Richard Feynman (May 11, 1918 – February 15, 1988) is one of my heroes. Like my late father (another one of my heroes), Feynman was born in the then largely Jewish neighborhood of Far Rockaway, in the New York City borough of Queens. Feynman, one of history’s greatest theoretical physicists, was a genius and an iconoclast. Feynman worked on the Manhattan Project during WWII and shared the 1965 Nobel Prize in Physics for his contributions to the development of quantum electrodynamics. He was famous for his lectures to freshman year physics students at Caltech (his lectures were often attended by other Caltech professors and graduate students and were transcribed and compiled into a series of books and recordings; I own sets of both). Feynman also played the bongos and wrote some very funny books.1
Feynman first used the term cargo cult science during his 1974 commencement address at Caltech.2 The term refers to anthropologic observations of the behavior of certain primitive South Pacific islanders who witnessed and experienced first hand the arrival and build up of American might during the U.S. military’s island-hopping campaign toward the eventual defeat of Imperial Japan. The islanders observed the construction of runways, radio shacks and control towers and the arrival of cargo-laden military aircraft (C-47s, I would think), bringing all sorts of never before seen wonders. At night, the islanders noticed the lighting of bonfires alongside the runways, which, it turned out, were used to guide pilots to safe landings in the dark.

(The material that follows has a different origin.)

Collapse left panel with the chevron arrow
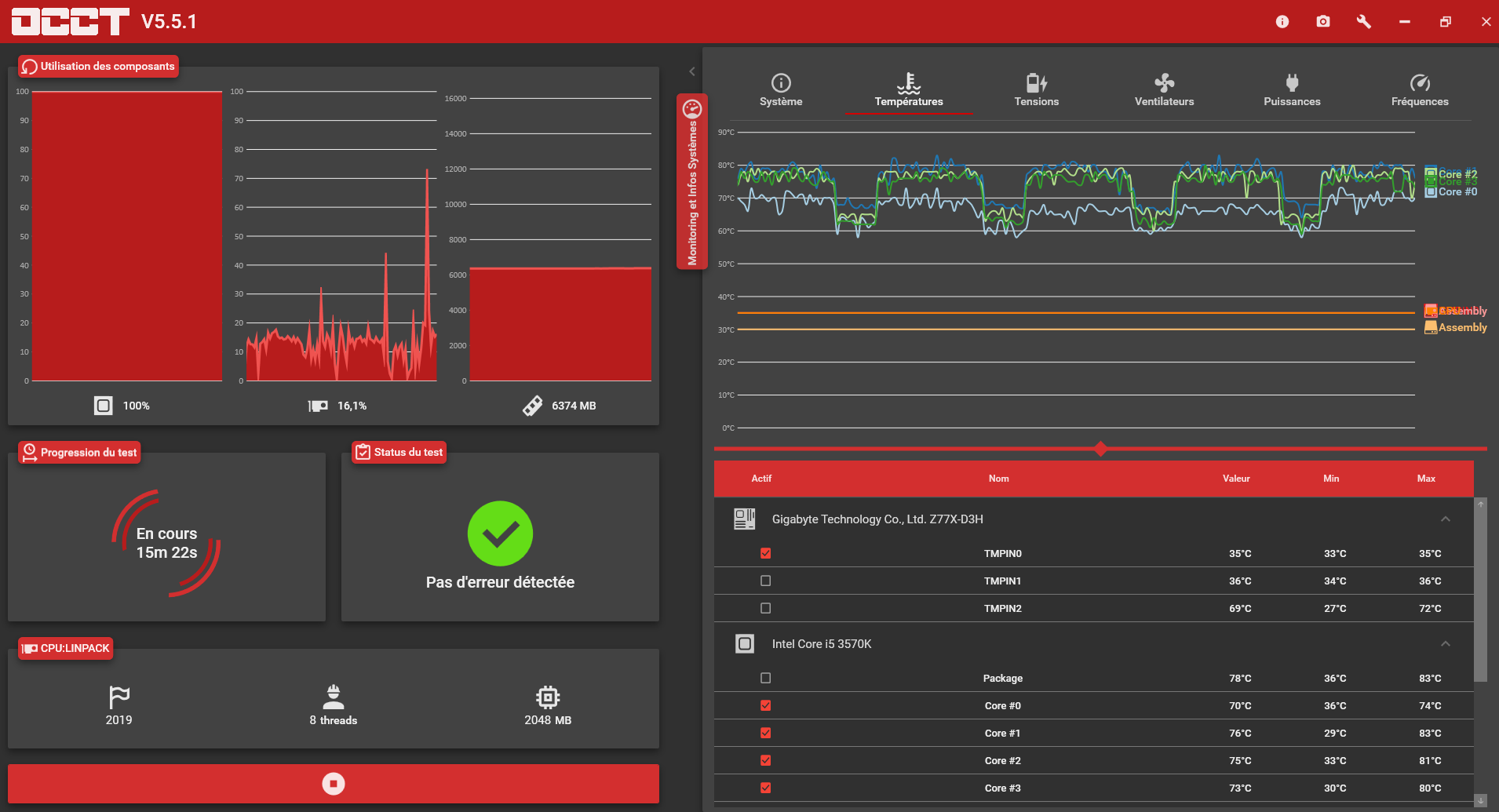This screenshot has width=1499, height=812. point(692,71)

After the war, American forces abandoned their island airstrips, leaving behind the islanders, now bereft of the wondrous material goods which the wartime aviators and their giant cargo planes had previously brought to the islands in once unimagined abundance. Believing in their innocent ignorance that recreating the wartime appearance of their island would bring the return of the cargo planes and their bounty, the islanders set about rebuilding runways, radio huts and control towers, using nothing but their native materials. Of course, despite their beliefs and best efforts, no cargo planes returned. The unique conditions that existed during wartime were not to exist again, and no amount of primitive belief, wishful thinking, or self deception would change reality.
Feynman used the term cargo cult science as an admonishment to beware the risks of faulty thinking and the dangerous deceptions of pseudoscience. In today’s highly politicized atmosphere, cargo cult science is all too common.
- “Surely You Are Joking, Mr. Feynman” and “What Do You Care What Other People Think?”